◆ SELECCIÓN ◆

• • • • •

Cuando el período de excepción iniciado en España por la guerra civil de 1936-1939 acabó, aparecieron durante la breve primavera de la Transición -aproximadamente entre 1975 y 1982- algunas obras que, con la mejor de las voluntades, trataban de hacer lo que no se había hecho desde finales del siglo XIX -o se había hecho rematadamente mal-. Es decir, recuperar una Historia española sobre la que era posible construir una identidad común que, además, impusiese cierto respeto frente a otras potencias europeas -caso de Francia o Gran Bretaña, por ejemplo- que basaban buena parte de su discurso nacional en la aniquilación histórica y cultural de viejos enemigos -como podía ser el caso de España- ganando sobre el papel y en las bibliotecas -esos lugares tan importantes- lo que no se había podido ganar en Bailén o en Cartagena de Indias.

• • • • •

◆ FILAS DE DATOS ◆
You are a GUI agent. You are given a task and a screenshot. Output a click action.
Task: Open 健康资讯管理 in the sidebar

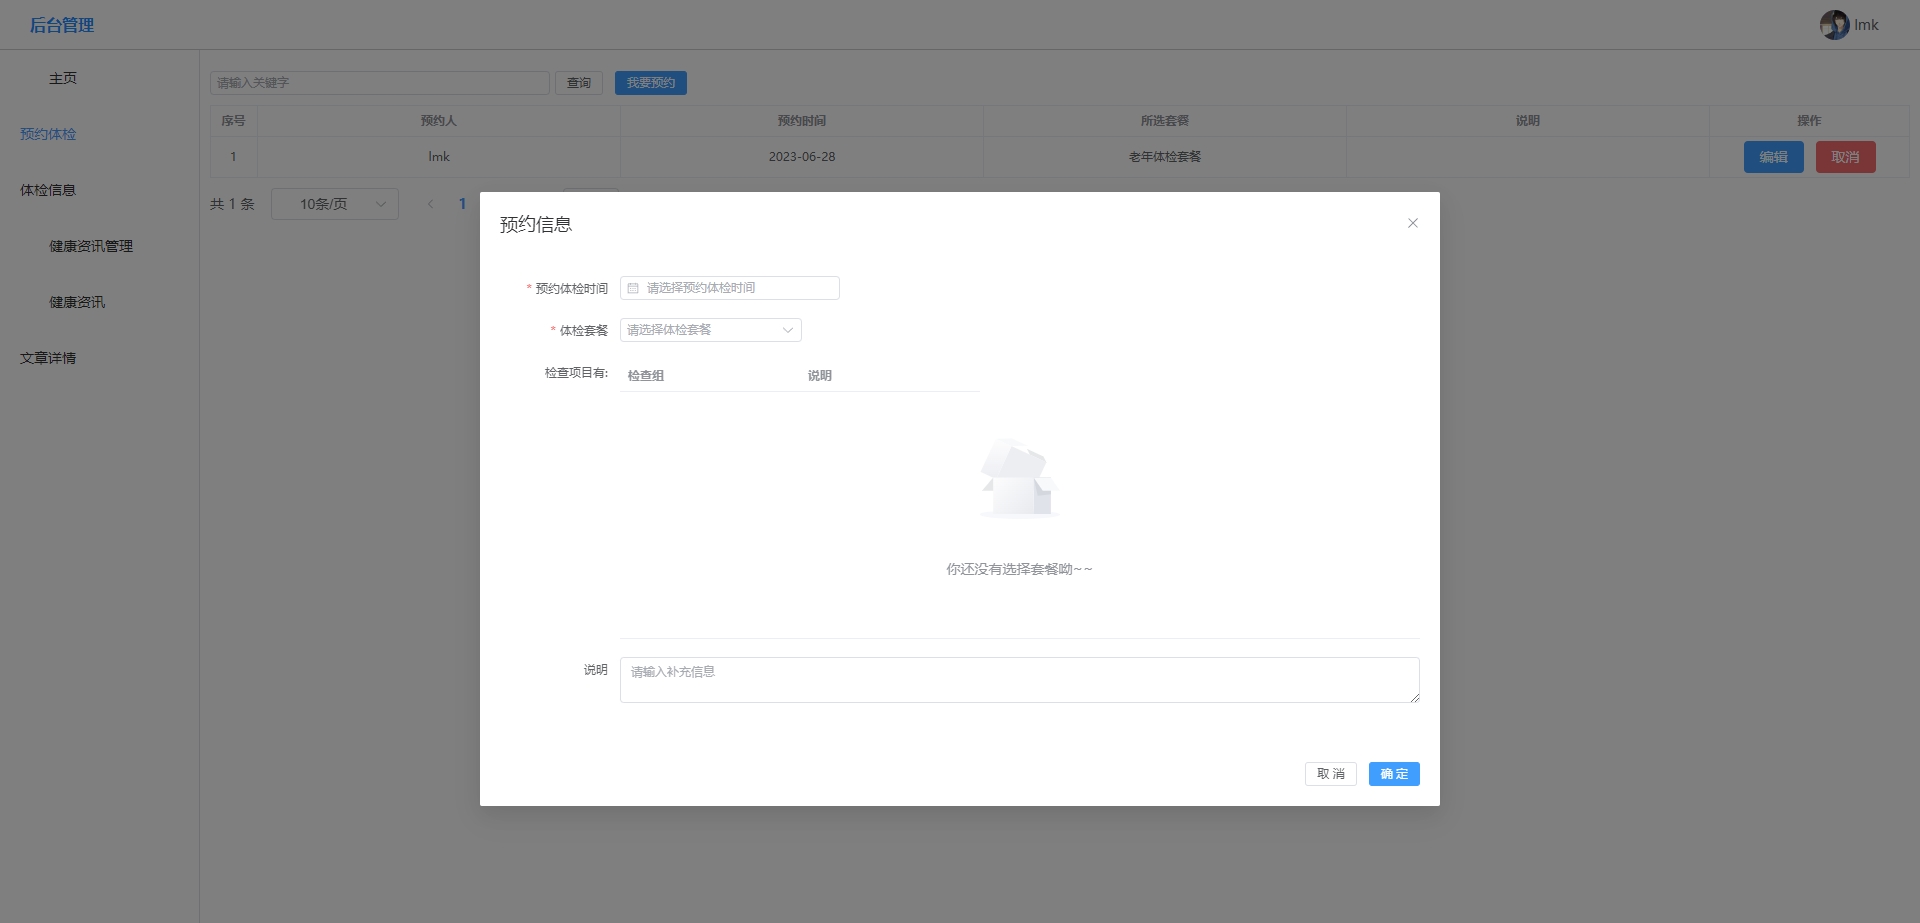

• • • • •

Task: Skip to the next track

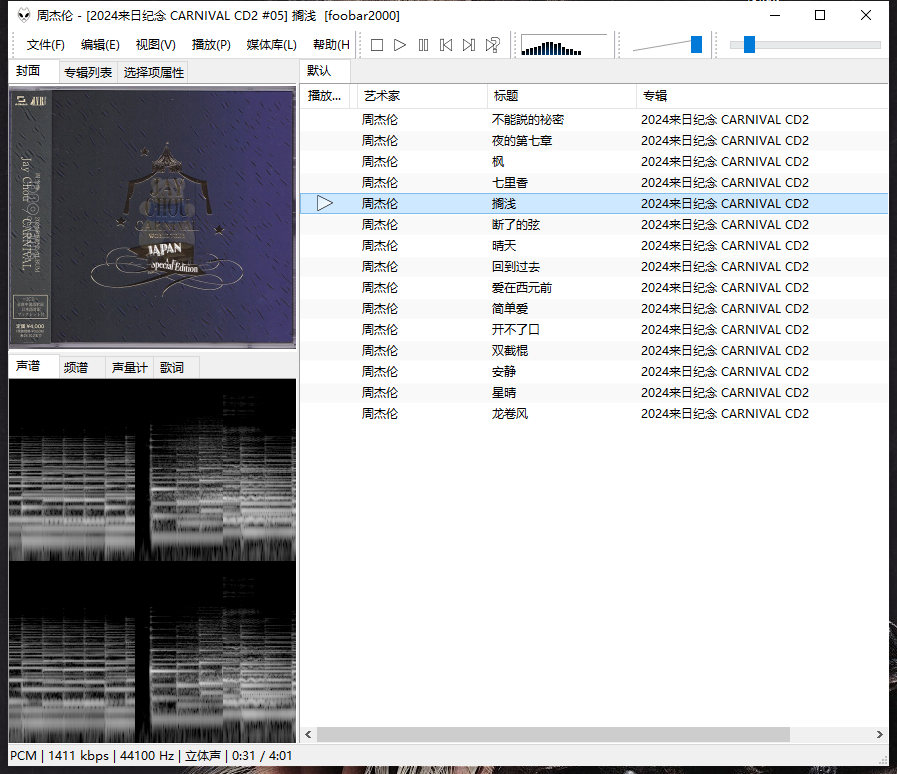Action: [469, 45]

• • • • •

◆ CONSIGNA 1 ◆
Repite sin cambios el pasaje de la selección que va desde "Cuando el período" hasta "Cartagena de Indias.".
◆ CONSIGNA 2 ◆
Según la selección, ¿entre qué años se sitúa aproximadamente la Transición?
Responde basándote únicamente en la selección.

◆ RESPUESTA CORRECTA 1 ◆
Cuando el período de excepción iniciado en España por la guerra civil de 1936-1939 acabó, aparecieron durante la breve primavera de la Transición -aproximadamente entre 1975 y 1982- algunas obras que, con la mejor de las voluntades, trataban de hacer lo que no se había hecho desde finales del siglo XIX -o se había hecho rematadamente mal-. Es decir, recuperar una Historia española sobre la que era posible construir una identidad común que, además, impusiese cierto respeto frente a otras potencias europeas -caso de Francia o Gran Bretaña, por ejemplo- que basaban buena parte de su discurso nacional en la aniquilación histórica y cultural de viejos enemigos -como podía ser el caso de España- ganando sobre el papel y en las bibliotecas -esos lugares tan importantes- lo que no se había podido ganar en Bailén o en Cartagena de Indias.

◆ RESPUESTA CORRECTA 2 ◆
Aproximadamente entre 1975 y 1982.